Même les montagnes, tel le Sinaï, se mirent à ruisseler devant l’Eternel, le Dieu d’Israël. »

Que symbolisent des deux thèmes que sont le feu et l’eau ?

(A partir de là, la suite de ce cours s’inspire d’un texte du Rav Aharon Likhshtenstein.)

L’eau symbolise l’antériorité de la nature. Avant même la Création « l’esprit de Dieu planait au-dessus de la surface des eaux ». L’eau est l’élément de base indispensable à l’homme et à toute la création. Elle symbolise le naturel, il n’y a rien de plus lié à la création que la vue d’une source irriguant un lieu aride et abandonné.

Le feu au contraire de l’eau, est une création technologique, il symbolise la créativité, l’innovation et le dynamisme. L’invention du feu est une des plus importantes révolutions de l’histoire humaine. Elle va structurer tout le progrès technologique ultérieur. Contrairement à l’eau qui nous cerne de toutes parts, l’homme qui a besoin de feu doit le rechercher, ou se donner beaucoup de mal pour le créer.

Malgré ces différences, le feu et l’eau partagent un point commun : selon la Guémara (Bérakhot 22/A- Sanhédrin 39/A), les deux ne peuvent devenir impurs, et les deux ont le pouvoir de purifier.

De même que la Tora symbolise le feu et l’eau, elle est porteuse des propriétés de ces deux éléments.

Comment comprendre cela ?

Selon la tradition, la Tora précéda la création du monde. Et le monde ne fut créé que pour la Tora, appelée Réshit (prémice)…

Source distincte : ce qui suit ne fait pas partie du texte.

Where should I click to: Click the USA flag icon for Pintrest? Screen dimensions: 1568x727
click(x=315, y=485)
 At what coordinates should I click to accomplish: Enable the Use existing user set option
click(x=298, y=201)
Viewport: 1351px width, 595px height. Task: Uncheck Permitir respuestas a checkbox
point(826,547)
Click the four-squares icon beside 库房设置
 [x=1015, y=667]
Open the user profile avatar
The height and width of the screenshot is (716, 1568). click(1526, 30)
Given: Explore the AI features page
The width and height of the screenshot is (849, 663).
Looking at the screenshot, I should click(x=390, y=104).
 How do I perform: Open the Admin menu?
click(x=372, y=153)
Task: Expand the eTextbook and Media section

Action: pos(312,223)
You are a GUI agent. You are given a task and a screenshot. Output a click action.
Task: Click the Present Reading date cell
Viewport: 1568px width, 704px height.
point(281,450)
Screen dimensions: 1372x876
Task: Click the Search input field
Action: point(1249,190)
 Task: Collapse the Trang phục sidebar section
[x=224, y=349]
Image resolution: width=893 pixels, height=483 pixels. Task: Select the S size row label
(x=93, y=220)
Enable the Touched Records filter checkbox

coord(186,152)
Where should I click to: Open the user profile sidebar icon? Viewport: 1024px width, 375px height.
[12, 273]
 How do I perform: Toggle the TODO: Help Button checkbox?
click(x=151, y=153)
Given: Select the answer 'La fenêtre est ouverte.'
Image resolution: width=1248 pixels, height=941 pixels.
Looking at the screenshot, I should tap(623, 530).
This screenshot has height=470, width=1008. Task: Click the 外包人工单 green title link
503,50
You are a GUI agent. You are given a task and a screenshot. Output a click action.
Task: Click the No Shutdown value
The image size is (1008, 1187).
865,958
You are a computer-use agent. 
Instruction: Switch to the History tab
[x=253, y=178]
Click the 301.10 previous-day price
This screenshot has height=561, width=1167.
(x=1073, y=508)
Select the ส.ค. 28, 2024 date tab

ב-ראשית ברא א-לוהים signifiant selon Rashi « en vue de la Tora-Réshit, Dieu créa… ».

Cette antériorité de la Tora, est comparable à l’eau qui prévalait avant la création.

Par ailleurs, on ne peut ignorer la dimension créatrice, dynamique, évolutive, de l’étude de la Tora, à l’image du feu.

Une autre propriété est commune au feu et à l’eau: les deux ont à la fois la capacité de détériorer et de détruire d’une part, et de construire et faire germer de l’autre.

Nous voyons dans la Parasha Beréshit le rôle positif et créateur de l’eau qui fait vivre les poissons et les oiseaux, cependant que dans la Parasha Noah, l’eau est l’instrument de la destruction de toute vie, au cours du déluge.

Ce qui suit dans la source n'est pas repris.